[Stored records]

━━━━━━━━━━

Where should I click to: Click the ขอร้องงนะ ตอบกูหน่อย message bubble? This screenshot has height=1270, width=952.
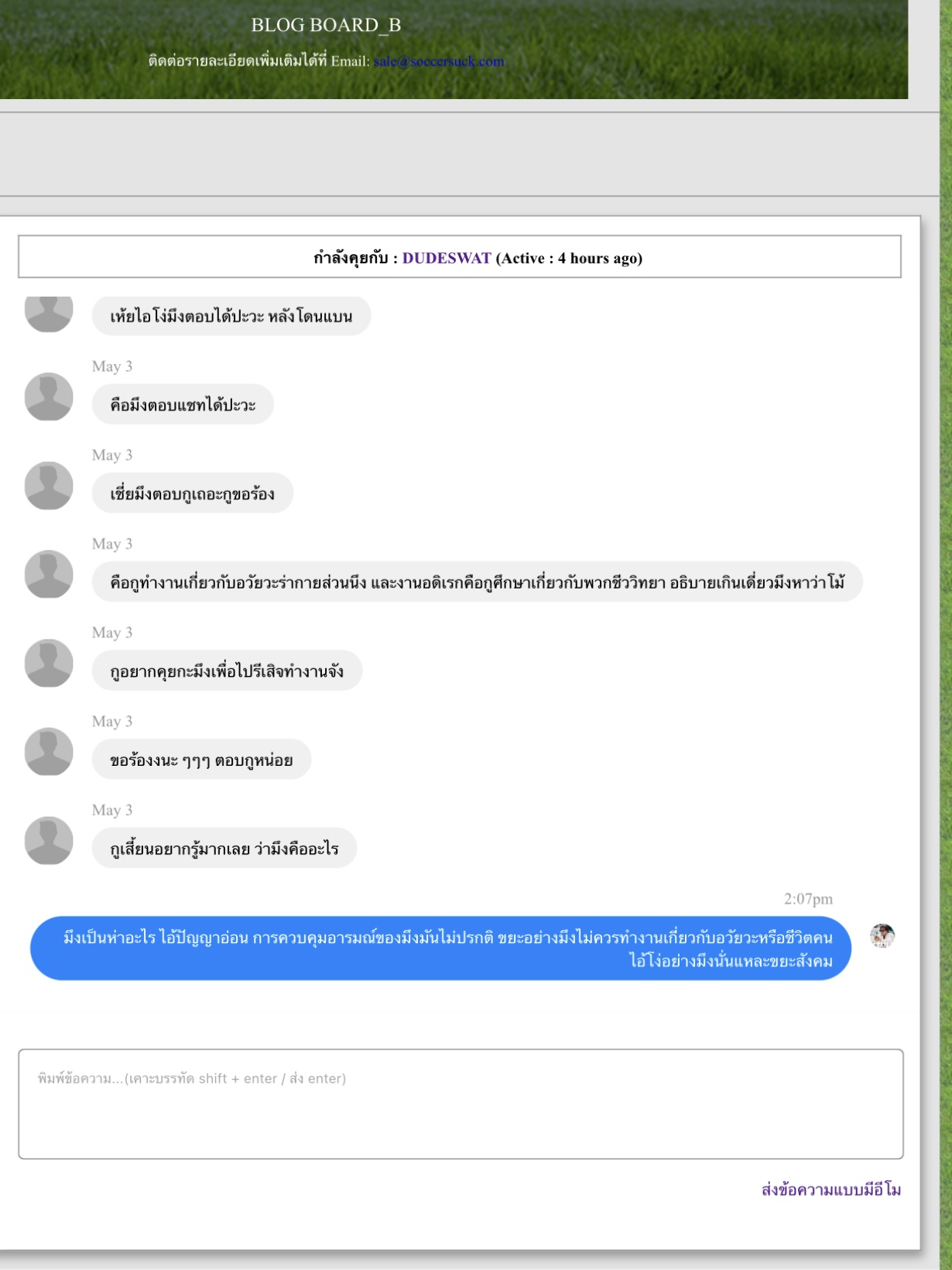[x=201, y=760]
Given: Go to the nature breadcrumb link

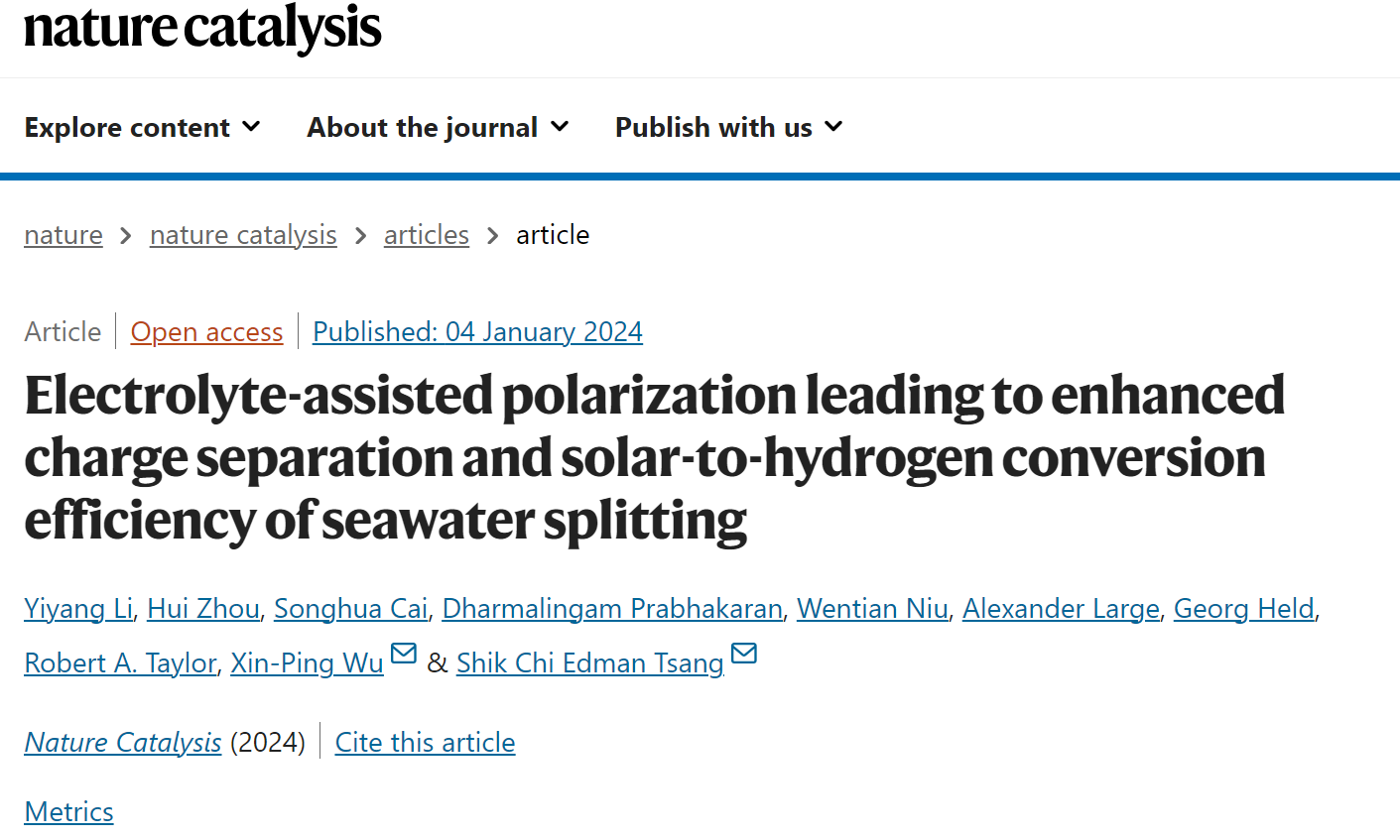Looking at the screenshot, I should 64,235.

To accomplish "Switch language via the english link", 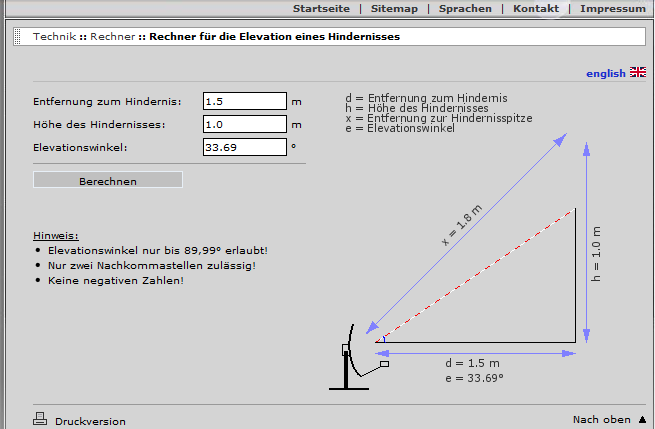I will pos(605,73).
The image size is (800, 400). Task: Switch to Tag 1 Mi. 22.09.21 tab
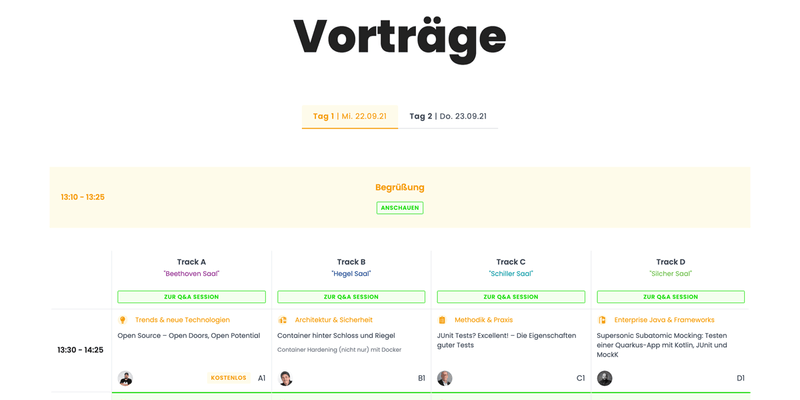coord(350,116)
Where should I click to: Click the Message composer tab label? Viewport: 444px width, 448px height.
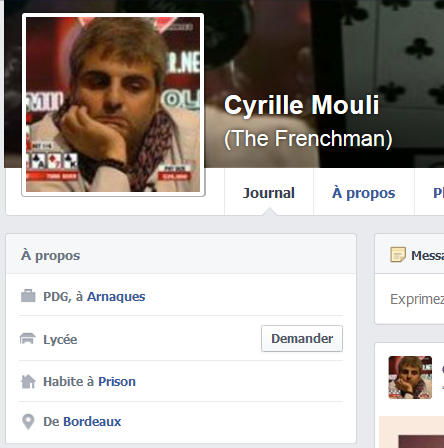tap(427, 256)
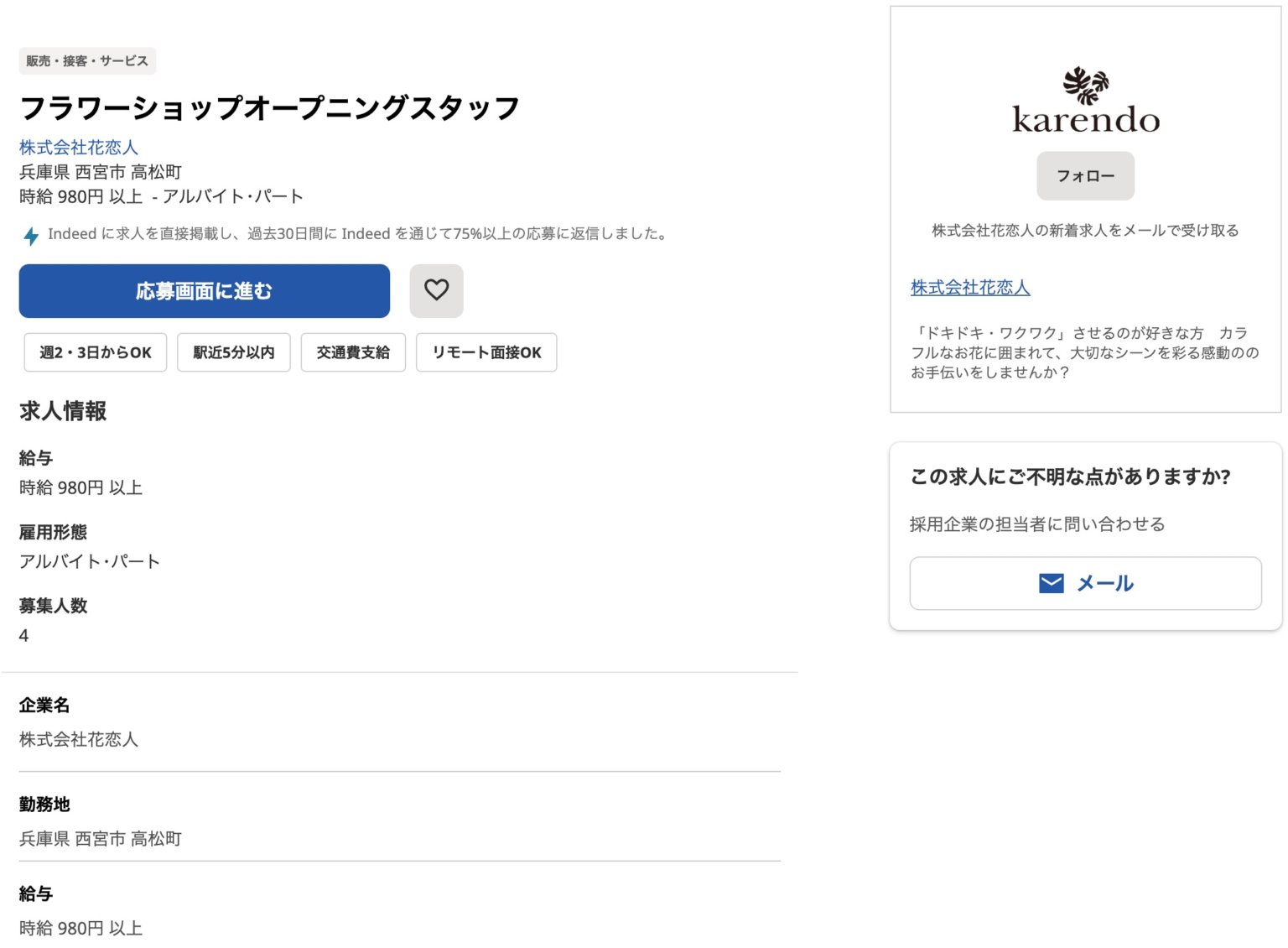Click the job title フラワーショップオープニングスタッフ

tap(269, 107)
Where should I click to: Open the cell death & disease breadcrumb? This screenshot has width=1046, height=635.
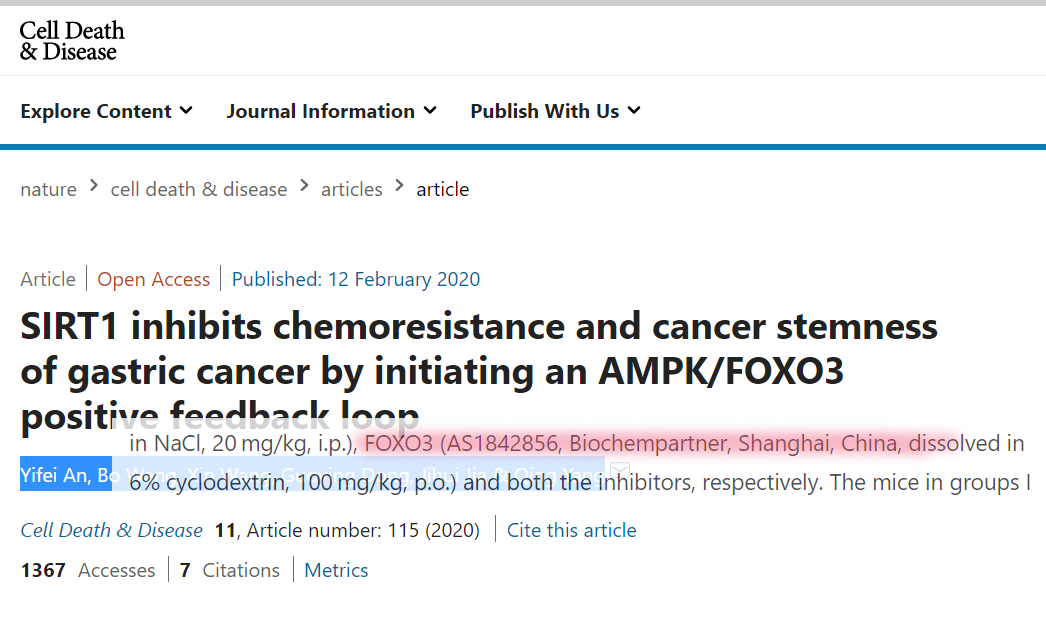199,189
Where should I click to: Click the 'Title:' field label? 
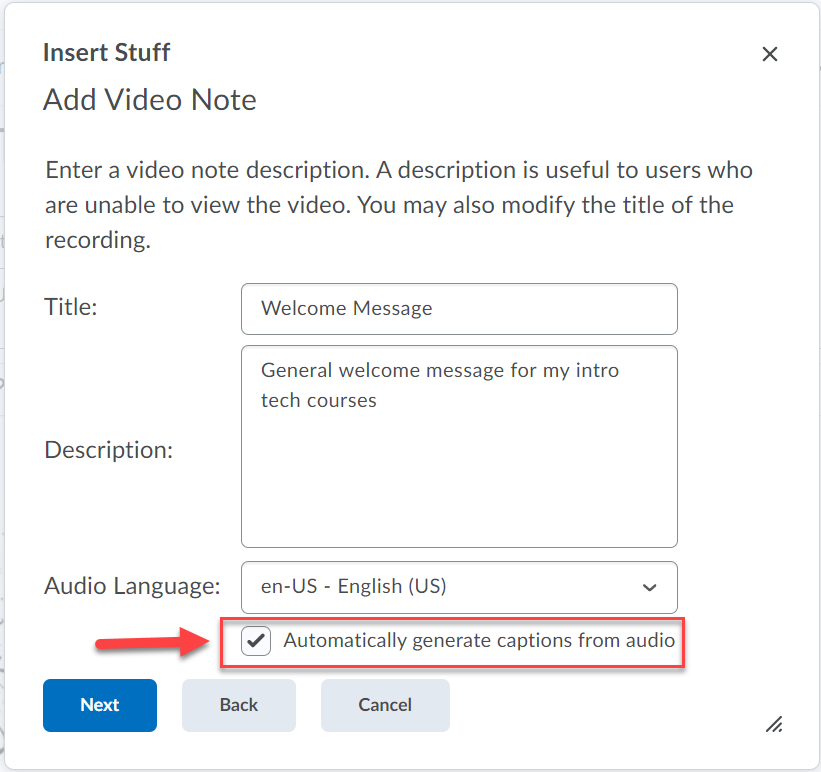[71, 308]
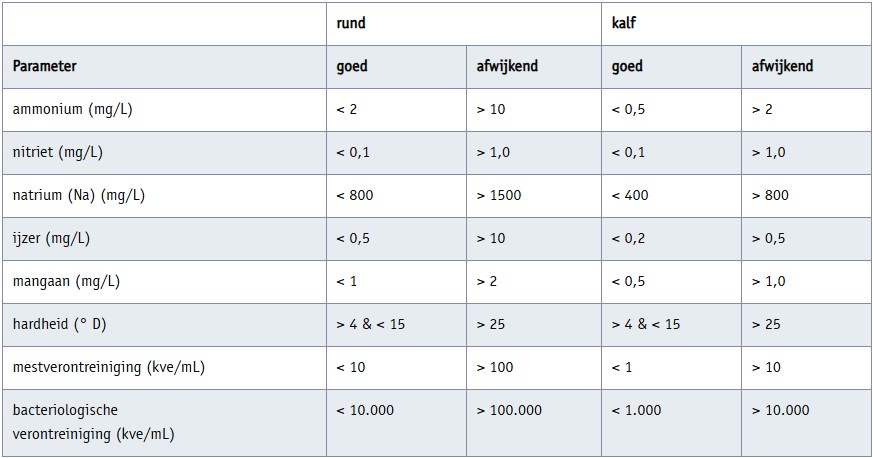Click the "< 400" natrium value for kalf
This screenshot has width=873, height=458.
[630, 195]
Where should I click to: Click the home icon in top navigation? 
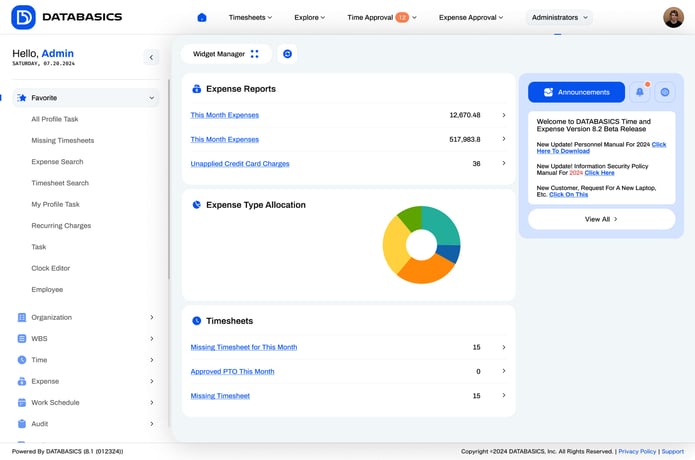coord(202,17)
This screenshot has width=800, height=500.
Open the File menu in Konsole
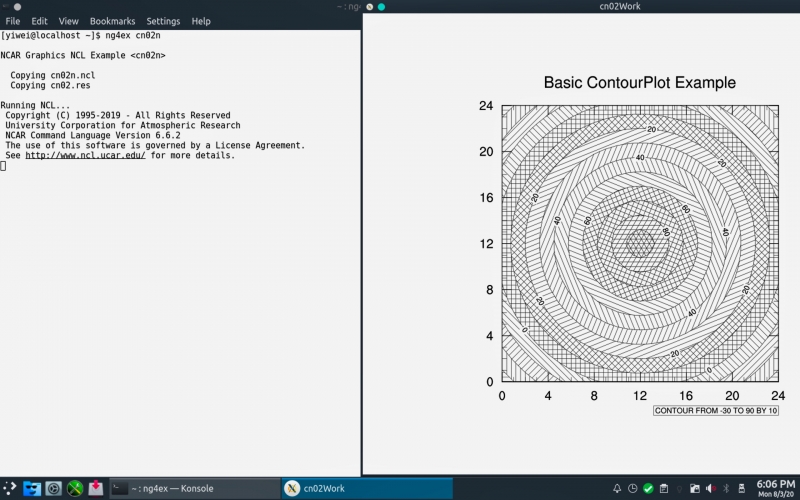click(x=13, y=21)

━━━━━━━━━━

Once the line containing "This screenshot has width=800, height=500." is found, write out exactly that line and each line after it through the end of the entries, omitting pictures.

This screenshot has width=800, height=500.
Open the File menu in Konsole
click(x=13, y=21)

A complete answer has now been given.